Please repeat exactly the lines below from the one containing "Contatti (215, 1761)" down to the one containing "8 Couples Meditation Exercises You Must Experience (137, 1854)", both included, and nothing else.

(Stored items)

•••

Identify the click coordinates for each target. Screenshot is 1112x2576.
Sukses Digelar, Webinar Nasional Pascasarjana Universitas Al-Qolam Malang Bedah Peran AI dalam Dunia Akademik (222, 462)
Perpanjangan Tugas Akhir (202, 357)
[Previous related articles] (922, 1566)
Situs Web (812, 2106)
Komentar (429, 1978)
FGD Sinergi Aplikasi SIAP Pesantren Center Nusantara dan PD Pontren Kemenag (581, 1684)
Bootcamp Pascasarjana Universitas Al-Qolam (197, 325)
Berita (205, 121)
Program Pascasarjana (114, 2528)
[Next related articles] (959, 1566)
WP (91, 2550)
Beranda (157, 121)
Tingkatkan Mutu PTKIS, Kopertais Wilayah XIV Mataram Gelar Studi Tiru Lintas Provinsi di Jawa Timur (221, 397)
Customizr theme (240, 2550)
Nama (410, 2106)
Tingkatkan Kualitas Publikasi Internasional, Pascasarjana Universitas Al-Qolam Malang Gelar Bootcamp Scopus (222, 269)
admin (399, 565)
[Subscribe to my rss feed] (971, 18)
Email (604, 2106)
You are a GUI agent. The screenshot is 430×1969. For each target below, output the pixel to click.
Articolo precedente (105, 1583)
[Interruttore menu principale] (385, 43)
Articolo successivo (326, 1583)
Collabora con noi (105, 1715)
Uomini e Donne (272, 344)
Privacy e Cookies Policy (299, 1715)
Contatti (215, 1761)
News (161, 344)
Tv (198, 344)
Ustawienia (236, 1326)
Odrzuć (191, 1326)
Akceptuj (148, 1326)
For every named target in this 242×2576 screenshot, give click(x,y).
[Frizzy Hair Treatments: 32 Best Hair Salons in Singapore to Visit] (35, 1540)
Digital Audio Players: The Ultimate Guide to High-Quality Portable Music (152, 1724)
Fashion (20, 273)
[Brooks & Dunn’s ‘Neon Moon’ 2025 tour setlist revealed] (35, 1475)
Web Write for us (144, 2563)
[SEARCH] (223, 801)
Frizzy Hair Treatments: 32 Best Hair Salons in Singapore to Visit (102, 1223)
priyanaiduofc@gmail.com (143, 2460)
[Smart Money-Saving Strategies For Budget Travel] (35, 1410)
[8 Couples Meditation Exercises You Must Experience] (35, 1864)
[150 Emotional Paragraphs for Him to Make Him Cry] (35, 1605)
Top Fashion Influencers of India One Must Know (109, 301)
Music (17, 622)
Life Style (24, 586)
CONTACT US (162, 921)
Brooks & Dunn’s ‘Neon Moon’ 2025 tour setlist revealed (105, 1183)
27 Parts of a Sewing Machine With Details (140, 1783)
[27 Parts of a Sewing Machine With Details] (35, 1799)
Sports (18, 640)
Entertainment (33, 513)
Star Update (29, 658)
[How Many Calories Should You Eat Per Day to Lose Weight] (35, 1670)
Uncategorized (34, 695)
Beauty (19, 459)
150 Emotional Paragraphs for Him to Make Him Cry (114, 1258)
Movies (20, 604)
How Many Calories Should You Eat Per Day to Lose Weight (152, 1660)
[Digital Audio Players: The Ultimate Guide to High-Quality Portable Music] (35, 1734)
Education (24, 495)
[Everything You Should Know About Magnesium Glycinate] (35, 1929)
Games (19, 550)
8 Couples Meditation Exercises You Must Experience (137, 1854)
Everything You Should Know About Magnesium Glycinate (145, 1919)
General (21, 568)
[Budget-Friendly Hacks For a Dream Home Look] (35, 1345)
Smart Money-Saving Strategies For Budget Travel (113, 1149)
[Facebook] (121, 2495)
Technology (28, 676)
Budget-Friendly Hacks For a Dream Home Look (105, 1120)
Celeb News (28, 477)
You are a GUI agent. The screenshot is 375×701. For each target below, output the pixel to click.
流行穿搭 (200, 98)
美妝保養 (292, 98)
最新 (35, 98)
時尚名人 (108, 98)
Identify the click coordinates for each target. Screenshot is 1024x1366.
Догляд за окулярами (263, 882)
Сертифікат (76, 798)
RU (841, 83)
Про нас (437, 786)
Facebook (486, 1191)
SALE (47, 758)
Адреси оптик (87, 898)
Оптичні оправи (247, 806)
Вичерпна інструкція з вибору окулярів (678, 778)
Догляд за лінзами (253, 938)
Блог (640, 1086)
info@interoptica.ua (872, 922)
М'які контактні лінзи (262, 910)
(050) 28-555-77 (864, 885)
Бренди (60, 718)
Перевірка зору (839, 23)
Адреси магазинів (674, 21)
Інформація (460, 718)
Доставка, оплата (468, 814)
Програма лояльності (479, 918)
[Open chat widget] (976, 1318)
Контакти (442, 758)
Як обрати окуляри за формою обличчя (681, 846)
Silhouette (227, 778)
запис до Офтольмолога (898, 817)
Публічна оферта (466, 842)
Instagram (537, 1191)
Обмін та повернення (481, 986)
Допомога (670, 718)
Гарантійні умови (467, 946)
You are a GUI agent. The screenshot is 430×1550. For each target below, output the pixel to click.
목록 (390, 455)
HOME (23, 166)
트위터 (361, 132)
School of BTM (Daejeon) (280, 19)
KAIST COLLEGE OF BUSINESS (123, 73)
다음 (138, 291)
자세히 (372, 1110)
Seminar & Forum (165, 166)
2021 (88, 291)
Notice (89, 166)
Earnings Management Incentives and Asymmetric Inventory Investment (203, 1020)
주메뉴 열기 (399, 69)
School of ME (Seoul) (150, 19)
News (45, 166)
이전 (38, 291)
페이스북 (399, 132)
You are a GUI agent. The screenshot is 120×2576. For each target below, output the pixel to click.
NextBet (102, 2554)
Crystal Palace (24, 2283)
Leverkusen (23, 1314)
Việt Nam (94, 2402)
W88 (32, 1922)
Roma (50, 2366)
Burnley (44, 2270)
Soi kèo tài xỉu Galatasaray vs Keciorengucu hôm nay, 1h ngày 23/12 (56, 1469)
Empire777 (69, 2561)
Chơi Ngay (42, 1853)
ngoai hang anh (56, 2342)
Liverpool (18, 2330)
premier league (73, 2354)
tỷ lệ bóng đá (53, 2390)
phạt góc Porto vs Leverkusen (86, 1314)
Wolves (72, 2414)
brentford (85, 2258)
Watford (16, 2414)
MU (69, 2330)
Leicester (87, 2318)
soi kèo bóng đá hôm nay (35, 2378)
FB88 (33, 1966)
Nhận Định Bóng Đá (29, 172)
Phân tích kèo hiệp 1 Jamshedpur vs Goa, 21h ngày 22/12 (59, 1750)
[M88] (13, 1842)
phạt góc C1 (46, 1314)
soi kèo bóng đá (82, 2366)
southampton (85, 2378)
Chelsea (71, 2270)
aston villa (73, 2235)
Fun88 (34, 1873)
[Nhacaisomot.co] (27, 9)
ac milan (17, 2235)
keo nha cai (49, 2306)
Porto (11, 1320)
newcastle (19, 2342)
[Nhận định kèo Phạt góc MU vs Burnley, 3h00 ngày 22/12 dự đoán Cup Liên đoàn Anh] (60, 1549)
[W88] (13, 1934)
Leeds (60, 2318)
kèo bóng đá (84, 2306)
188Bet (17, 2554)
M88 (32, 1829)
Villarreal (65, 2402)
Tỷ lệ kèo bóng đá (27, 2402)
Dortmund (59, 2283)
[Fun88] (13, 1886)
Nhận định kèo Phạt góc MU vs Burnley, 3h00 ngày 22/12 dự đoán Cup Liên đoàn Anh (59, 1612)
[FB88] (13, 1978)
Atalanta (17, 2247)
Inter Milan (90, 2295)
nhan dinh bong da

•••

▸ SOLVED PROBLEM
Contatti (215, 1761)
News (161, 344)
Tv (198, 344)
Ustawienia (236, 1326)
Odrzuć (191, 1326)
Akceptuj (148, 1326)
For every named target in this 242×2576 screenshot, give click(x,y).
[Frizzy Hair Treatments: 32 Best Hair Salons in Singapore to Visit] (35, 1540)
Digital Audio Players: The Ultimate Guide to High-Quality Portable Music (152, 1724)
Fashion (20, 273)
[Brooks & Dunn’s ‘Neon Moon’ 2025 tour setlist revealed] (35, 1475)
Web Write for us (144, 2563)
[SEARCH] (223, 801)
Frizzy Hair Treatments: 32 Best Hair Salons in Singapore to Visit (102, 1223)
priyanaiduofc@gmail.com (143, 2460)
[Smart Money-Saving Strategies For Budget Travel] (35, 1410)
[8 Couples Meditation Exercises You Must Experience] (35, 1864)
[150 Emotional Paragraphs for Him to Make Him Cry] (35, 1605)
Top Fashion Influencers of India One Must Know (109, 301)
Music (17, 622)
Life Style (24, 586)
CONTACT US (162, 921)
Brooks & Dunn’s ‘Neon Moon’ 2025 tour setlist revealed (105, 1183)
27 Parts of a Sewing Machine With Details (140, 1783)
[27 Parts of a Sewing Machine With Details] (35, 1799)
Sports (18, 640)
Entertainment (33, 513)
Star Update (29, 658)
[How Many Calories Should You Eat Per Day to Lose Weight] (35, 1670)
Uncategorized (34, 695)
Beauty (19, 459)
150 Emotional Paragraphs for Him to Make Him Cry (114, 1258)
Movies (20, 604)
How Many Calories Should You Eat Per Day to Lose Weight (152, 1660)
[Digital Audio Players: The Ultimate Guide to High-Quality Portable Music] (35, 1734)
Education (24, 495)
[Everything You Should Know About Magnesium Glycinate] (35, 1929)
Games (19, 550)
8 Couples Meditation Exercises You Must Experience (137, 1854)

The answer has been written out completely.